Although, under Cady, a community-caretaking function exists in Texas, remand is not appropriate, as the court of appeals expressly held that “appellant’s detention would not have been lawful even *160under the Cady ‘community earetakmg’ doctrine.” Wright, 959 S.W.2d at 358. I would affirm the judgment of the court of appeals.

I respectfully dissent.

. Cady v. Dombrowski, 413 U.S. 433, 93 S.Ct. 2523, 37 L.Ed.2d 706 (1973).

. This issue was recently presented in Hulit v. State, 982 S.W.2d 431 (Tex.Crim.App.1998). We found from the totality of the circumstances in Hulit that Article 1, Section 9 of the Texas Constitution had not been violated, but did not rule on the issue of whether there is a community-caretaking exception to the warrant requirement. Hulit, 982 S.W.2d at 438.

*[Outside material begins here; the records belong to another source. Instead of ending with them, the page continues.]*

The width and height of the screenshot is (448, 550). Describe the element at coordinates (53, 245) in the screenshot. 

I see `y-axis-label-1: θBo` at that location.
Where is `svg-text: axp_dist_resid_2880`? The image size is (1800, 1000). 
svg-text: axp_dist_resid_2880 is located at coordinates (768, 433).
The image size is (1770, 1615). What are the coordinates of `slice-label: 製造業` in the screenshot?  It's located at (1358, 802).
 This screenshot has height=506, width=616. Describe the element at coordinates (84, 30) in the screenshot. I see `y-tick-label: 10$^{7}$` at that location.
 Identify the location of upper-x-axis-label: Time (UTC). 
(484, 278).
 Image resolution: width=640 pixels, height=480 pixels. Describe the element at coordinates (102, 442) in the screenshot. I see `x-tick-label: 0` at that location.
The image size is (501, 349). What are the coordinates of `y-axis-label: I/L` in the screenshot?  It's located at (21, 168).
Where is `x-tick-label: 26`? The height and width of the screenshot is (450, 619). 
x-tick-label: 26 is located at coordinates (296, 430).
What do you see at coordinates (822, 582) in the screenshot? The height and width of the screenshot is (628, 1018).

. Citing Hulit v. State, 982 S.W.2d 431; McDonald v. State, 759 S.W.2d 784 (Tex.App.— Fort Worth 1988, no pet.); Cunningham v. State, 966 S.W.2d 811 (Tex.App. — Beaumont 1998); Ortega v. State, 974 S.W.2d 361 (Tex.App. — San Antonio 1998); and Rheinlander v. State, 888 S.W.2d 917 (Tex.App. — Austin 1994), pet. dism'd permanently abated, 918 S.W.2d 527 (Tex.Crim.App.1996).

. See, e.g., Crittenden v. State, 899 S.W.2d 668, 681 (Tex.Crim.App.1995) ("Under the modified objective standard, a reasonable police officer, without a traffic citation book .. Brimage v. State, 918 S.W.2d 466, 502 (Tex.Crim.App.1994) ("Taking into account all of the above information, a reasonable police officer could conclude that an emergency existed ..."); Davis v. U.S., 512 U.S. 452, 459, 114 S.Ct. 2350, 2355, 129 L.Ed.2d 362 (1994) ("Although a suspect need not 'speak with the discrimination of an Oxford don,’ he must articulate his desire to have counsel present sufficiently clearly that a reasonable police officer in the circumstances would understand the statement to be a request for an attorney.”) (internal citation omitted). (Emphases added.)

. Assuming, arguendo, that the factors are apropos and complete, application of the factors to the instant case further supports the decision of the court of appeals. Appellant was merely vomiting, showing little distress; appellant was safely a passenger in a vehicle; two other people were with appellant in the vehicle, apparently able to assist him; and it was 4:00 a.m. with little traffic, presenting minimal danger to others.